Brauche ich eigentlich Protokollierung und ein zentrales Management von Protokollen?

Die meisten IT- und OT-Systeme erzeugen Protokolle über ihren Zustand und über Ereignisse, die auf den Systemen passieren. Unter Windows sind das die Ereignisprotokolle und bei Linux Systemen wie auch Netzwerk Geräten oftmals über Syslog. Warum machen die das?

Schnellere Fehlersuche und Root-Cause-Analyse

Wenn ich heute zum Arzt gehe und meine Beschwerden schildere, dann fragt dieser mich meistens aus, wann hat das angefangen, haben Sie Fieber, was tut weh? In der IT sind das die Protokoll- oder auch Log-Informationen.

Wenn ein Fehler in der Infrastruktur auftritt, dann sind die Probleme durch gute und zentralisierte Log Daten deutlich schneller zu identifizieren und die Ursache ist schneller analysiert. Ich muss nicht auf jeden Server oder jedes Device schauen und zahlreiche Logdateien durchsuchen. Ich habe direkt eine zusammengefasste Sicht auf alle Ereignisse.

Ich reduziere dadurch die durchschnittliche Reparaturzeit (Mean Time to Repair, MTTR) und die durchschnittliche Erkennungszeit (Mean Time to Detect, MTTD). Dadurch können Ausfallzeiten reduziert werden und IT Teams können sich schneller wieder ihren eigentlichen Aufgaben widmen.

Proaktive Performance-Optimierung

Log Daten brauche ich aber nicht nur im Fehlerfall.

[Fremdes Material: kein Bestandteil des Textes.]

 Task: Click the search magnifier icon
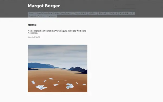tap(115, 7)

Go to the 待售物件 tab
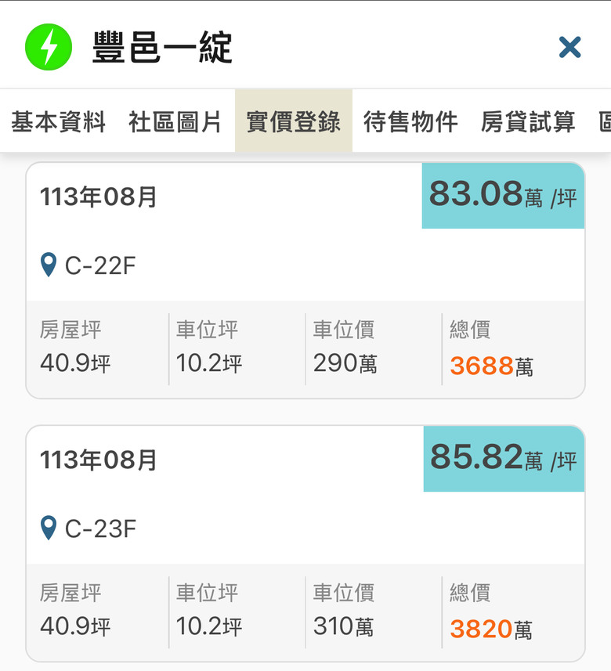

Wenn man sich regelmäßig die Protokolle seiner Systeme anschaut, dann kann man Anzeichen für Probleme frühzeitig erkennen und reagieren, bevor die Probleme auftreten. Man erhält wertvolle Informationen zur Systemauslastung, Antwortzeiten und Ressourcennutzung.
Damit kann ich Botttlenecks in Anwendungen und der Infrastruktur identifizieren, Ressourcenzuteilung optimieren und eine vorrausschauende Kapazitätsplanung auf Basis historischer Daten erstellen. Außerdem kann ich die User Experience verbessern, da ich schnellere Systeme mit reduzierten Ladezeiten erhalten, sofern ich den Engpässen frühzeitig entgegensteuere.

Erweiterte Sicherheit und Bedrohungserkennung

Die klassischen Cyber Security Systemen sind reaktiv und bekämpfen Angriffe, wenn diese da sind. Mit einer Überwachung von Log Dateien und Ereignissen in der Infrastruktur ist es möglich frühzeitig schon Angriffsversuche zu erkennen. Damit kann man den eigentlichen Angriff schon direkt blockieren. Außerdem hat man auch retrospektive Daten, um im Notfall nachvollziehen zu können, wie ein Angriff stattgefunden hat und unterstützt damit die Forensik.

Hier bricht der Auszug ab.